Work required =>
Using the data below, work out how many lines contain the word "legend", then state that number without comment.

(Records drawn from a dataset)
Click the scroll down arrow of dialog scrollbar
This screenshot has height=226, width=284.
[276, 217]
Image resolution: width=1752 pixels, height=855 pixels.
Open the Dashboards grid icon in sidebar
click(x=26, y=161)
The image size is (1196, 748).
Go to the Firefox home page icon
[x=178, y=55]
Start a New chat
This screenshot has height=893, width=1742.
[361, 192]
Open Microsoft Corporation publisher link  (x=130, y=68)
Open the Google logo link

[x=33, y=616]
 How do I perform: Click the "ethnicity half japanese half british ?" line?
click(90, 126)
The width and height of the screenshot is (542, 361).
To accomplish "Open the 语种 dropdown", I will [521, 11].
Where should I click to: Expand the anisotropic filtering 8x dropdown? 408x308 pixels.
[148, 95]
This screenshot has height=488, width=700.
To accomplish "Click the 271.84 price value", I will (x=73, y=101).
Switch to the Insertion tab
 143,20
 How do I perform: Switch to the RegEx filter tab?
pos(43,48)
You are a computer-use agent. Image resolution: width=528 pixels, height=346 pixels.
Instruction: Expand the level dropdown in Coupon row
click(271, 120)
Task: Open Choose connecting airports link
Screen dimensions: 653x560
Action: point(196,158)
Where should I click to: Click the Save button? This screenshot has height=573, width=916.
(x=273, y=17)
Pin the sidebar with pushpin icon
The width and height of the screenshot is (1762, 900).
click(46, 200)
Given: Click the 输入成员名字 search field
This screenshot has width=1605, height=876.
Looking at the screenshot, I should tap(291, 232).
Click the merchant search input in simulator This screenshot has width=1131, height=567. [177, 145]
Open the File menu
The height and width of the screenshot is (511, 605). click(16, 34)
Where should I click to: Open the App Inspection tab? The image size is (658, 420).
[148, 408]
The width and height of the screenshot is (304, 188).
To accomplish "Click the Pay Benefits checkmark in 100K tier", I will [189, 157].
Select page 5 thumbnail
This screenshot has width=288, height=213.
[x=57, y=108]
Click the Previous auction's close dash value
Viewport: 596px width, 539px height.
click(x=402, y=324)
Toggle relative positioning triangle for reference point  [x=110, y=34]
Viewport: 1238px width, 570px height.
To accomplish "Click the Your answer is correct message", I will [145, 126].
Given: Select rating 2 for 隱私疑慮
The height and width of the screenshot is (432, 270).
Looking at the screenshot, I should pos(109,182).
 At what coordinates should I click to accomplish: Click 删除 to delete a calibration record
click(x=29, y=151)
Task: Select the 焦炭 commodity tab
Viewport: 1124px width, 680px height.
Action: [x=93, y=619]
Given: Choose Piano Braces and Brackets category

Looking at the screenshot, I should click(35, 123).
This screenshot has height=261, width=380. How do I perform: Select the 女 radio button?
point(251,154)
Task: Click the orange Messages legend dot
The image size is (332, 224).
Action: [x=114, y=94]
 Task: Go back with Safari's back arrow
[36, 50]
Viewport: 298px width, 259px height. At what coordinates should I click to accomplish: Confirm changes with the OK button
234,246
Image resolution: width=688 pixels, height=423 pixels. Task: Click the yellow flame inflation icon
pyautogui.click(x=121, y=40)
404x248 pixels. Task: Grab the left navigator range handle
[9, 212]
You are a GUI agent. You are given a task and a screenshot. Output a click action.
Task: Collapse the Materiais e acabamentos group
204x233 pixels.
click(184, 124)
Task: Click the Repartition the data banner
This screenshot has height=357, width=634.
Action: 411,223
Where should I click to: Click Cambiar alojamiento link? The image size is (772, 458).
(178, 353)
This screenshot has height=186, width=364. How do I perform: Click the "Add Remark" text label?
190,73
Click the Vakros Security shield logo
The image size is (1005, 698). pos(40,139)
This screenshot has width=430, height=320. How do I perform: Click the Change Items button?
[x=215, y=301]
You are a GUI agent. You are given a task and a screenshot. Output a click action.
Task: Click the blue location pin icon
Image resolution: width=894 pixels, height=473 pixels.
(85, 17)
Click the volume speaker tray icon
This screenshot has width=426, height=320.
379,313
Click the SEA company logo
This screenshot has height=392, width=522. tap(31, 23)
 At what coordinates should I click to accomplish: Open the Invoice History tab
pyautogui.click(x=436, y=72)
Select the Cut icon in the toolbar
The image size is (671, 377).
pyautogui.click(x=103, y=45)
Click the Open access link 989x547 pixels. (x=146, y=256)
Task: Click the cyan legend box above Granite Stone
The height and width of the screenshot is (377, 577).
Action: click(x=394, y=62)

Reply =>
2